**AIM 1**
Can you replace "Page Number" with "Page No." in the rows starting at the line containing "Classifieds (489, 155)" and ending at the line containing "Your Account (18, 2440)", leaving everything else unchanged and returning only those lines?
☆ ☆ ☆ ☆
They held a unique ribbon cutting ceremony for some improvements that have been done to the airport and they brought in an old plane to celebrate the occasion.

After helping to push the plane out of the hangar area leaders climbed aboard for a quick flight.

“At that height and with that speed, you can really get an appreciation for all of the beauty of these lakes and the community,” said Albert Lea Mayor Vern Rasmussen.

He had a unique seat for this flight as the co-pilot.

“That’s a different experience; I’ve never had that one before. I had a lot of fun up there. You really get to hear some of the interactions with the pilot and that’s a lot of fun,” Rasmussen said.

“The airplane is big and it’s loud and it’s slow, but what a great airplane to fly,” said Jim Hanson, Manager at the Albert Lea Municipal Airport.

The 1929 Ford Tri-Motor Airplane is in Albert Lea as part of a grand opening ceremony and no grand opening is complete without a ribbon cutting. In this case the plane’s propellers took the place of scissors.

“We wanted to do something different for our grand opening and said, how much better could we have it then to go back and took what was past I guess and what’s the future and brought in the airliner of the past and that’ll open up the airport for the future,” Hanson said.

Hanson has special ties to this plane. 50 years ago he was able to fly it with Max Conrad, the famous pilot from Winona.

“I was inspired I guess to do my own aviation career and I’ve done flights all over the world to 78 countries plus Antarctica and Max Conrad is in the Aviation Hall of Fame and now I am too,” Hanson said.

You do not have to be in the hall of fame to enjoy a flight on this plane. Many are joining the likes of John Travolta and Harrison Ford by boarding a piece of history.

“I think it’s really nostalgic. I think it really shows the future coming back to the past and I think those planes paved the way for this type of operation to happen,” Rasmussen said.

If that sounds like something you want to do it is still not too late. You can check it out at the airport for free through Sunday. Otherwise if you want to get up in the air it is $75 for adults and $50 for children.

There were 199 of these planes built and only 18 still exist. Ten of those are in museums and while eight can still be flown, only two of them are able to offer rides to the public.
☆ ☆ ☆ ☆
**AIM 2**
According to the airport excerpt, how many of the Ford Tri-Motor planes were built, and how many still exist?
☆ ☆ ☆ ☆
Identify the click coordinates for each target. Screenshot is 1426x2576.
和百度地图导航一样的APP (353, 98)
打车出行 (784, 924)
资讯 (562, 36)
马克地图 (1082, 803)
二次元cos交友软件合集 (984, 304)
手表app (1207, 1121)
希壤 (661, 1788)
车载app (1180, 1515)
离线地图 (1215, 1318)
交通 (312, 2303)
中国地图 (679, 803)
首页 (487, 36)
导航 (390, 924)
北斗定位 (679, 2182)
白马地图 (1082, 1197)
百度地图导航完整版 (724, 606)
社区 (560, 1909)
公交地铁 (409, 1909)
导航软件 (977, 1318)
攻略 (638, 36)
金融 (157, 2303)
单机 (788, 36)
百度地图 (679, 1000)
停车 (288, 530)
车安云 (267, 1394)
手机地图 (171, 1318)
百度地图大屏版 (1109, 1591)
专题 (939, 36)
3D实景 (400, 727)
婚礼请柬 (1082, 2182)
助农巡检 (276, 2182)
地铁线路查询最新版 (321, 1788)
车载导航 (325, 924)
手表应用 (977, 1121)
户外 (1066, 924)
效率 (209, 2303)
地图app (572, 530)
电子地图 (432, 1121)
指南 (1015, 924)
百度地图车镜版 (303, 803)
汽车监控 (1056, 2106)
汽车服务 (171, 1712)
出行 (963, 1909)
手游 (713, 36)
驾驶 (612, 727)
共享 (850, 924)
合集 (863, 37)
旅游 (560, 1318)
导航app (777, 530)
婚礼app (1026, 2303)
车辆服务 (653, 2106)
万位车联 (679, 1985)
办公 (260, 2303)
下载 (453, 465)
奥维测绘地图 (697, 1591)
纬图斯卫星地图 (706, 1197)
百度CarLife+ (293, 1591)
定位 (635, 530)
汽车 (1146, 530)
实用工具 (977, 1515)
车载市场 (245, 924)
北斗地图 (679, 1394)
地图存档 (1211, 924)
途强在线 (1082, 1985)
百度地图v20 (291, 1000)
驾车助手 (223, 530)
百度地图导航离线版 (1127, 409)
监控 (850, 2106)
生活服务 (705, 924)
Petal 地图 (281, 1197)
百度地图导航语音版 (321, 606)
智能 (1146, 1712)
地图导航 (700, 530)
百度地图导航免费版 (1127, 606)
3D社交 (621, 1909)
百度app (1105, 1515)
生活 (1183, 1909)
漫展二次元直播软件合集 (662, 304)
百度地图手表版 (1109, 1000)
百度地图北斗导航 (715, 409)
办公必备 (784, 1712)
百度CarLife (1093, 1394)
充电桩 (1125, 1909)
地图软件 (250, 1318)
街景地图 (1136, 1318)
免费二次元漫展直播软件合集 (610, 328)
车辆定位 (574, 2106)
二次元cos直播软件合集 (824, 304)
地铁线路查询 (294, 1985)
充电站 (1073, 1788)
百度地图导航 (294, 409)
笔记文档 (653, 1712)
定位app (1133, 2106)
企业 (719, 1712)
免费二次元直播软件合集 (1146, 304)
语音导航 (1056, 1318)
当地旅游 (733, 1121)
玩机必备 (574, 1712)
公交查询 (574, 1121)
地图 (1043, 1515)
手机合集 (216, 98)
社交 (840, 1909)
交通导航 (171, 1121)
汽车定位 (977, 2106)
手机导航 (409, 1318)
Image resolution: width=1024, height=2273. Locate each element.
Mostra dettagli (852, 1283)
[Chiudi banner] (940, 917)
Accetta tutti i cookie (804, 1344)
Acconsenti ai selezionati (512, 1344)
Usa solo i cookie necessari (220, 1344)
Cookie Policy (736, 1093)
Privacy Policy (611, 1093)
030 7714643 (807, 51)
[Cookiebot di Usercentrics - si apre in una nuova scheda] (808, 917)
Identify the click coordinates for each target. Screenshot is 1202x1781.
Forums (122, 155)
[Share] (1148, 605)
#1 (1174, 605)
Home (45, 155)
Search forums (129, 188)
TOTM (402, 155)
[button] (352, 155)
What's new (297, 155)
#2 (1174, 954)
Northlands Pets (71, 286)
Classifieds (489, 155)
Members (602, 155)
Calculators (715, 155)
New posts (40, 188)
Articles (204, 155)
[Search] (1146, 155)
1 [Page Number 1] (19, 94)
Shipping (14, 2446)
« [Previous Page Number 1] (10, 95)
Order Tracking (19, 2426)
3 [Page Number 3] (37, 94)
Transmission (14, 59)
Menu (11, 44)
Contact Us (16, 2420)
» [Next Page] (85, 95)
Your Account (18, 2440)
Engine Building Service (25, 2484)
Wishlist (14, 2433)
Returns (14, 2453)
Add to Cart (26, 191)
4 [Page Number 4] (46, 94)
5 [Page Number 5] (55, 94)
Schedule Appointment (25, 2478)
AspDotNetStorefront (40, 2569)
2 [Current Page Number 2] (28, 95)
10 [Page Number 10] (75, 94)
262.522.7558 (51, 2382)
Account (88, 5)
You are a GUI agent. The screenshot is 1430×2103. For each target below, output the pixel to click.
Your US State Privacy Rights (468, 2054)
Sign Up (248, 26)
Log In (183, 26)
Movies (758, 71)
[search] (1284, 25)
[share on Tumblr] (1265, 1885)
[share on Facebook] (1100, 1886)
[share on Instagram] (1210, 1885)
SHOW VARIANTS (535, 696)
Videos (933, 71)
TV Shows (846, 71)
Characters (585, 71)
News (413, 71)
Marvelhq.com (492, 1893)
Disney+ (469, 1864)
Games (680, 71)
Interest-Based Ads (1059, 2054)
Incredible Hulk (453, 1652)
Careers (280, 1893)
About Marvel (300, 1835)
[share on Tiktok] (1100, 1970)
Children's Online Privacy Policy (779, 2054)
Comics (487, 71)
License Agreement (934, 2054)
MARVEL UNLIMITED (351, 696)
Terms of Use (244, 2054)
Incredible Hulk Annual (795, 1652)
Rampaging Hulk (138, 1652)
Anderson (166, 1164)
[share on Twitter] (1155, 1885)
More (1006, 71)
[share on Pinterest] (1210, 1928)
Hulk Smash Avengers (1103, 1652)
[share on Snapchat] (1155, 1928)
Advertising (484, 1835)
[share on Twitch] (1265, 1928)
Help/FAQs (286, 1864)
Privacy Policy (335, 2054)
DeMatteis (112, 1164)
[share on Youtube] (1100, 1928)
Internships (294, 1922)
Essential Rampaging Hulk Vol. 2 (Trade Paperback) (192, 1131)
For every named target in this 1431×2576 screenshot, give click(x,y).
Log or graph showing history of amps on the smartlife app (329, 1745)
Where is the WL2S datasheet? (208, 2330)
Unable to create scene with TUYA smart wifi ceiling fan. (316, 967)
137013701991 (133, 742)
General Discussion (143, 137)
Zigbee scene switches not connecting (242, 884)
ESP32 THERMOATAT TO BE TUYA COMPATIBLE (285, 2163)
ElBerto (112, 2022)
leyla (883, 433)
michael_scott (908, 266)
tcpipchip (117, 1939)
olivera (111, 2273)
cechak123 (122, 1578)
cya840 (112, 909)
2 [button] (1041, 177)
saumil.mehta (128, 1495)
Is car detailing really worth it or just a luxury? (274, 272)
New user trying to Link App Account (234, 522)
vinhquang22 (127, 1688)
☆ ☆ ☆ ☆
**ANSWER 1**
Classifieds (489, 155)
Members (602, 155)
Calculators (715, 155)
New posts (40, 188)
Articles (204, 155)
[Search] (1146, 155)
1 [Page No. 1] (19, 94)
Shipping (14, 2446)
« [Previous Page No. 1] (10, 95)
Order Tracking (19, 2426)
3 [Page No. 3] (37, 94)
Transmission (14, 59)
Menu (11, 44)
Contact Us (16, 2420)
» [Next Page] (85, 95)
Your Account (18, 2440)

**ANSWER 2**
199 were built, and only 18 still exist.